What to do =>
Exactly and only the lines below from the one containing "Click the MOST POPULAR badge" down to the one containing "Task: Open the blue Help question icon" are wanted, both included; please exclude every picture.

(Records from a collection)

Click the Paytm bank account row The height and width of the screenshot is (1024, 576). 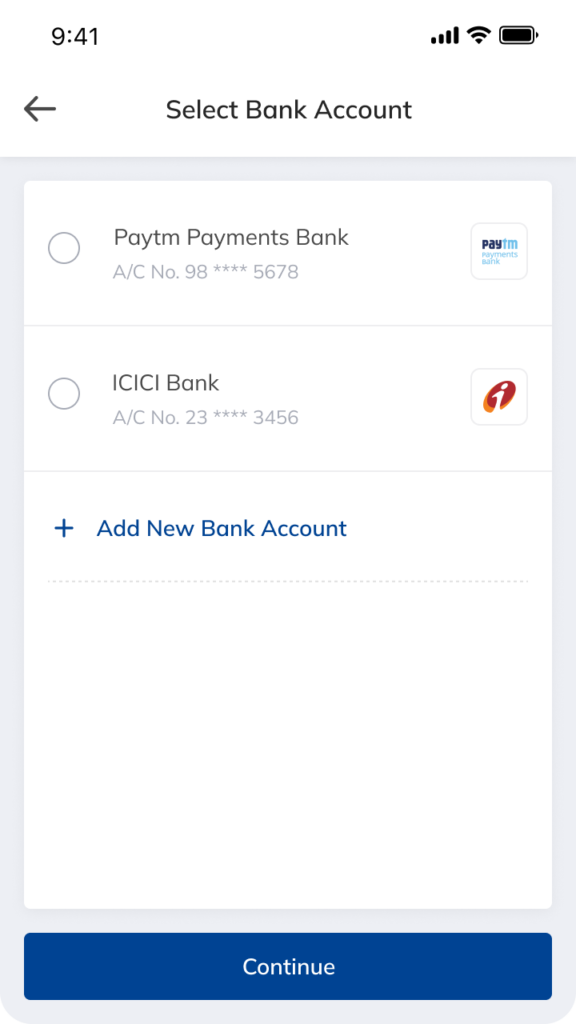[x=288, y=251]
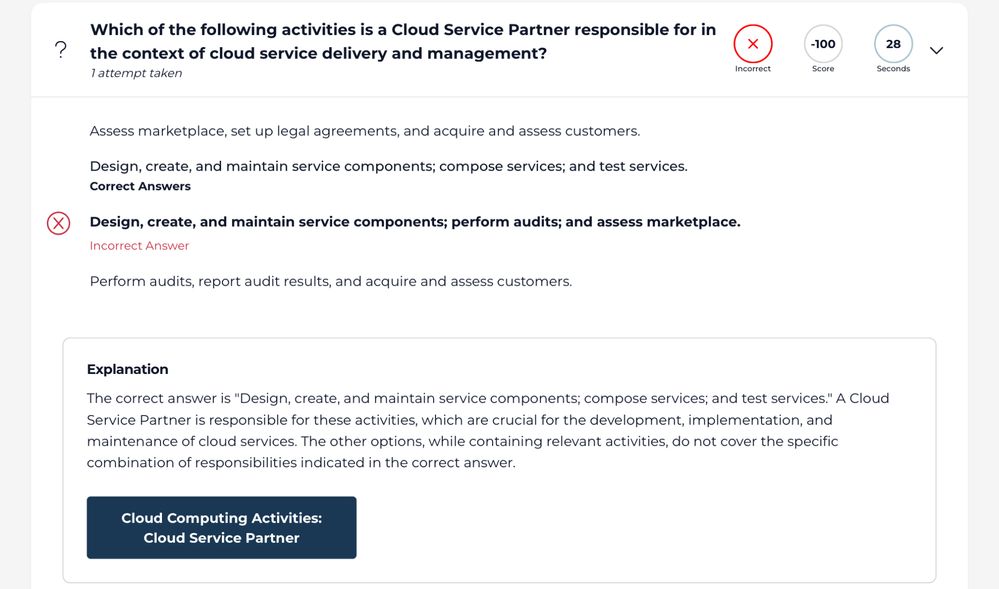Viewport: 999px width, 589px height.
Task: Click red X marker beside the wrong answer
Action: pos(58,223)
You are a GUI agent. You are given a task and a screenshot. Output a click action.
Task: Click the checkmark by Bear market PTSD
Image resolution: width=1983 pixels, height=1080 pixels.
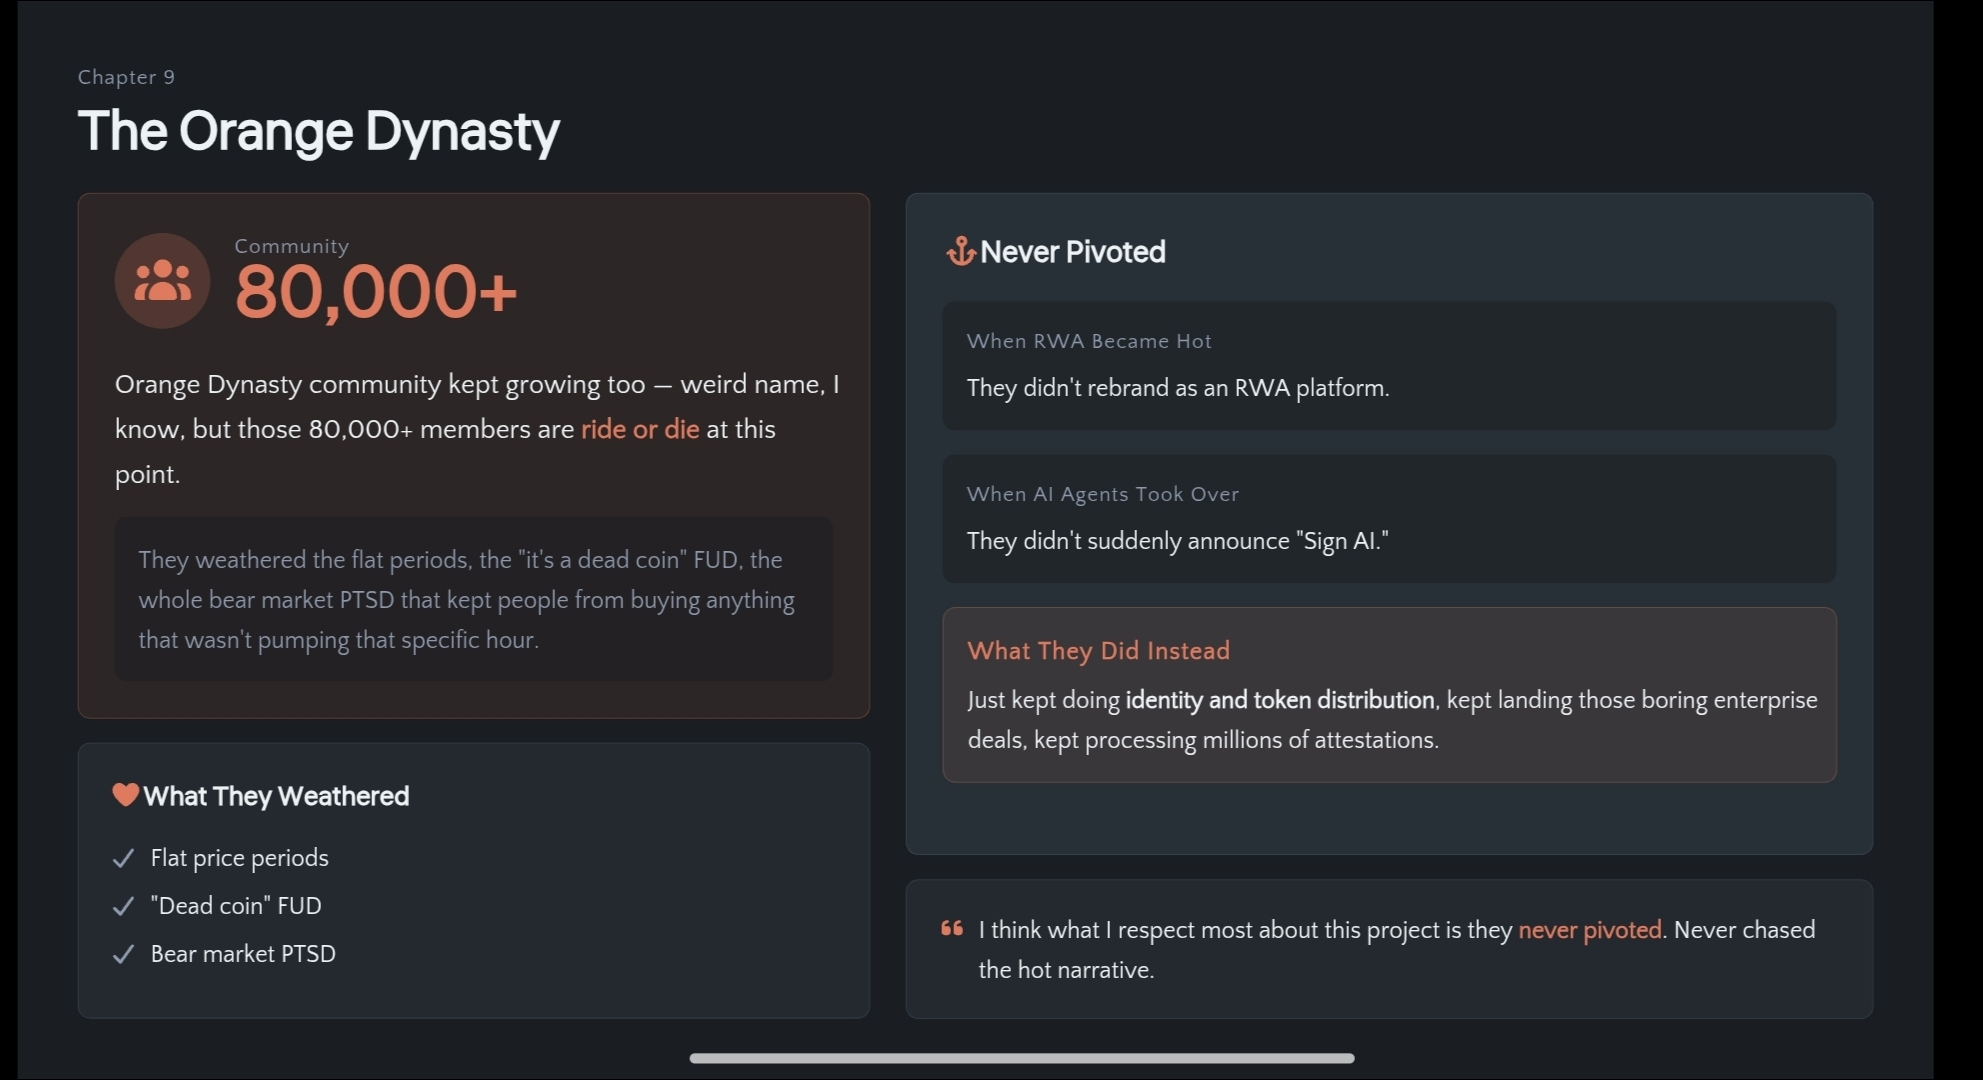124,954
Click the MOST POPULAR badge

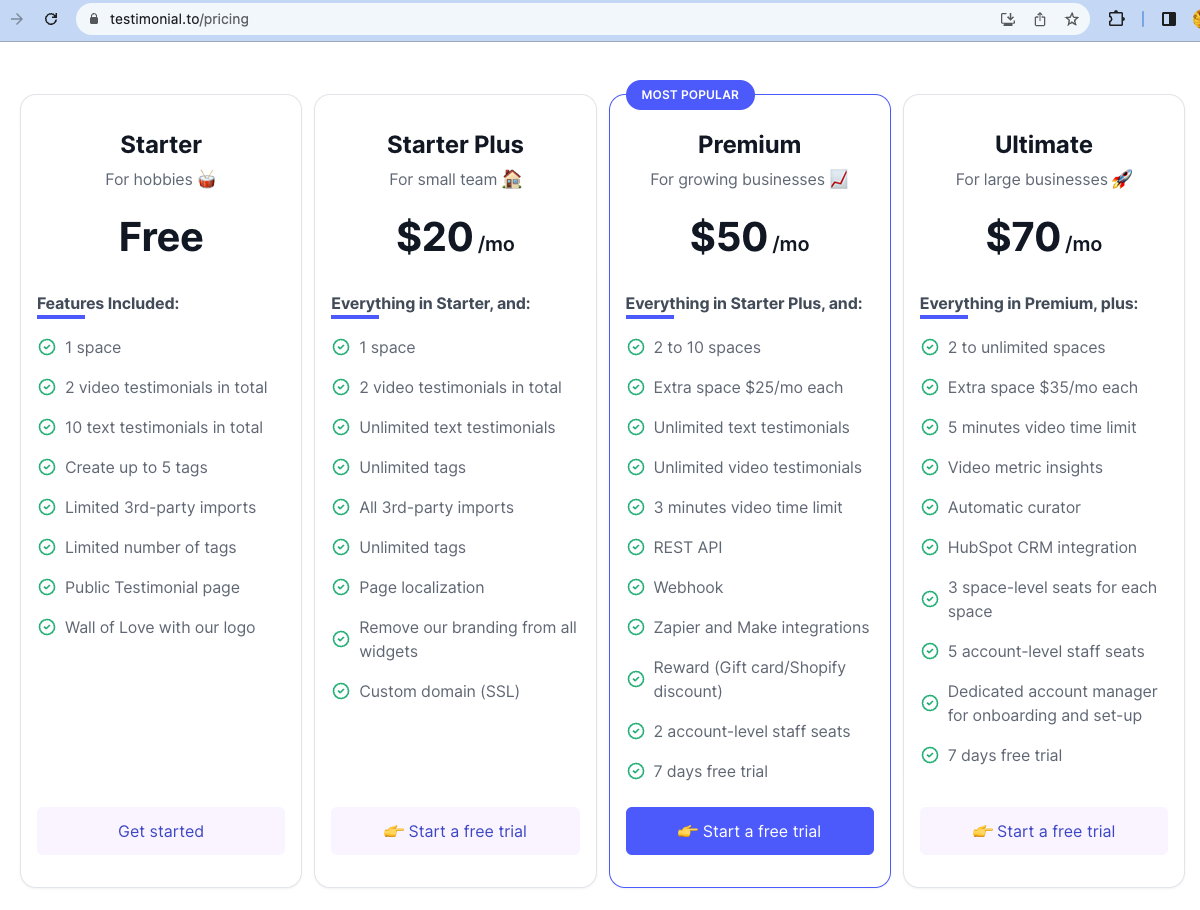click(x=690, y=95)
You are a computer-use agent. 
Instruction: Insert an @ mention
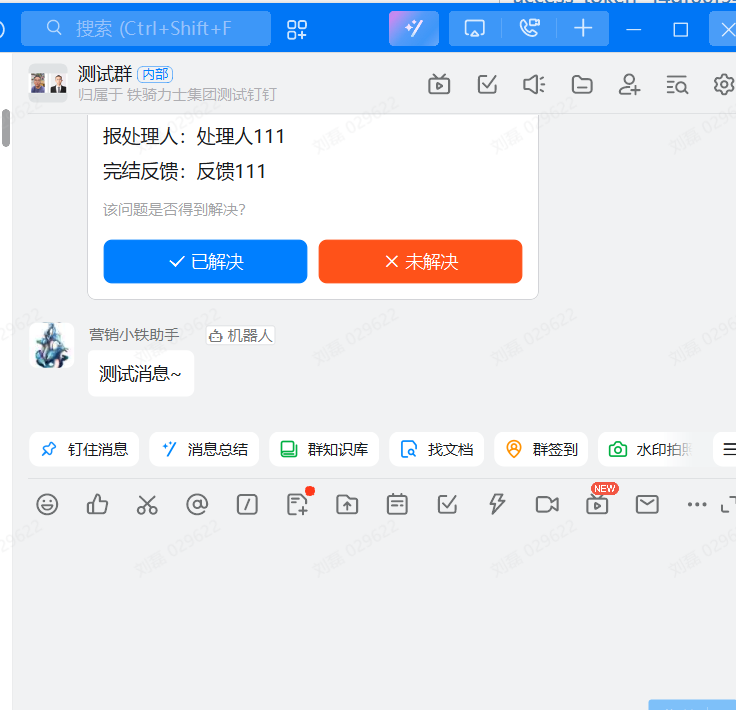[x=197, y=505]
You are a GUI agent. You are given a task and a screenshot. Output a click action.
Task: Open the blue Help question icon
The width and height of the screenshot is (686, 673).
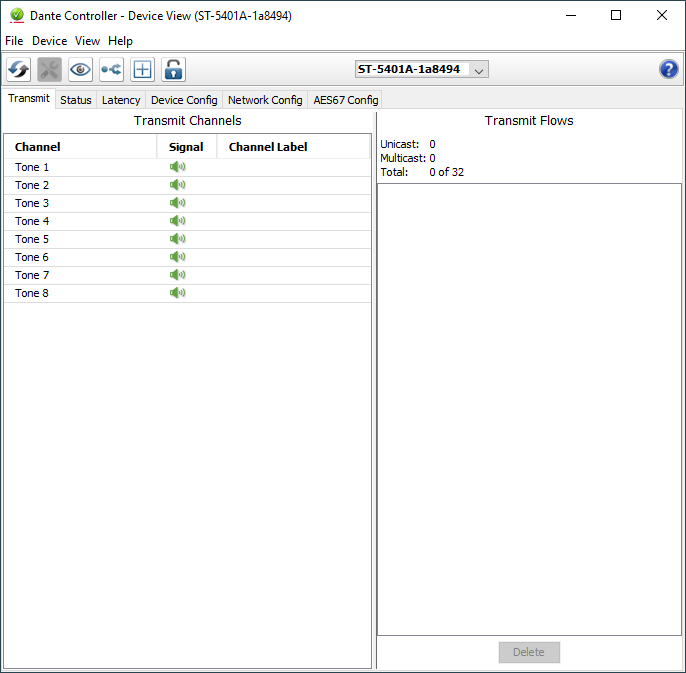[x=668, y=69]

Answer space =>
Click the MOST POPULAR badge

click(x=690, y=95)
You are a computer-use agent. 
Instruction: Insert an @ mention
[x=197, y=505]
You are a GUI agent. You are given a task and a screenshot. Output a click action.
Task: Open the blue Help question icon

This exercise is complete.